Required work: Among the lines below, copy exactly those from the one with "Click the FEATool app icon in title bar" through the one with "Viewport: 1022px width, 679px height.", counting both ends.

Extracted records:

......

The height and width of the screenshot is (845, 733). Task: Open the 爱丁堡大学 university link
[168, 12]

......

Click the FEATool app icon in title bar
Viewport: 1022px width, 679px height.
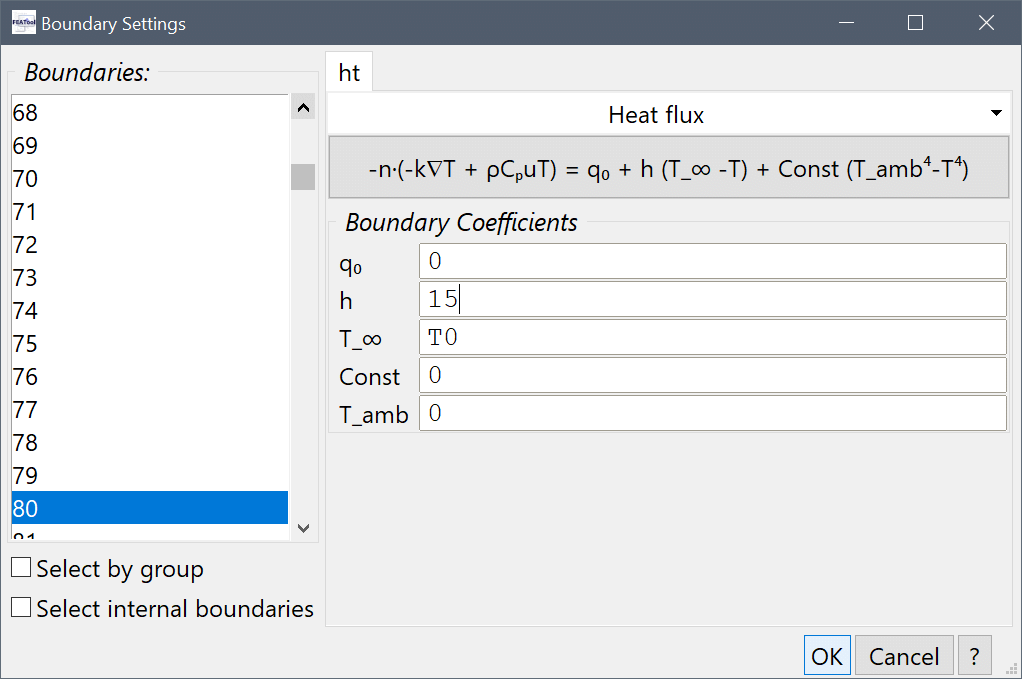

......

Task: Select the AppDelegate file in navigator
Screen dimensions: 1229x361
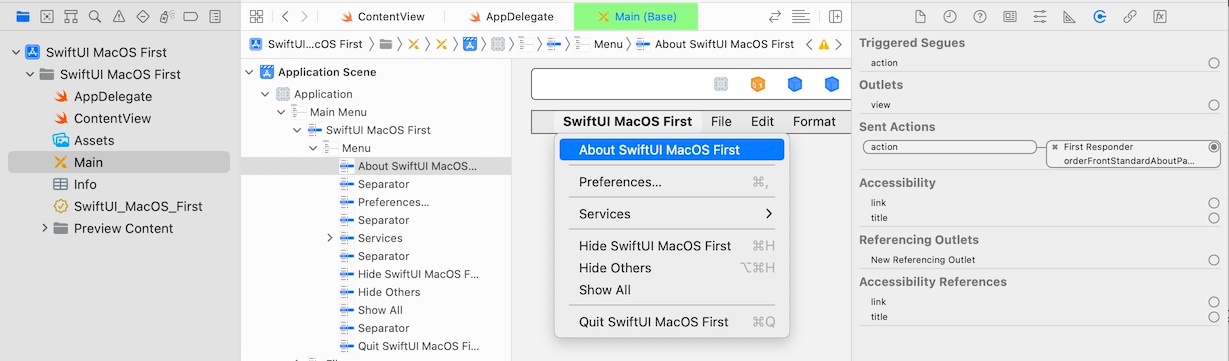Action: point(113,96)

......

Response:
Click the FEATool app icon in title bar
Viewport: 1022px width, 679px height.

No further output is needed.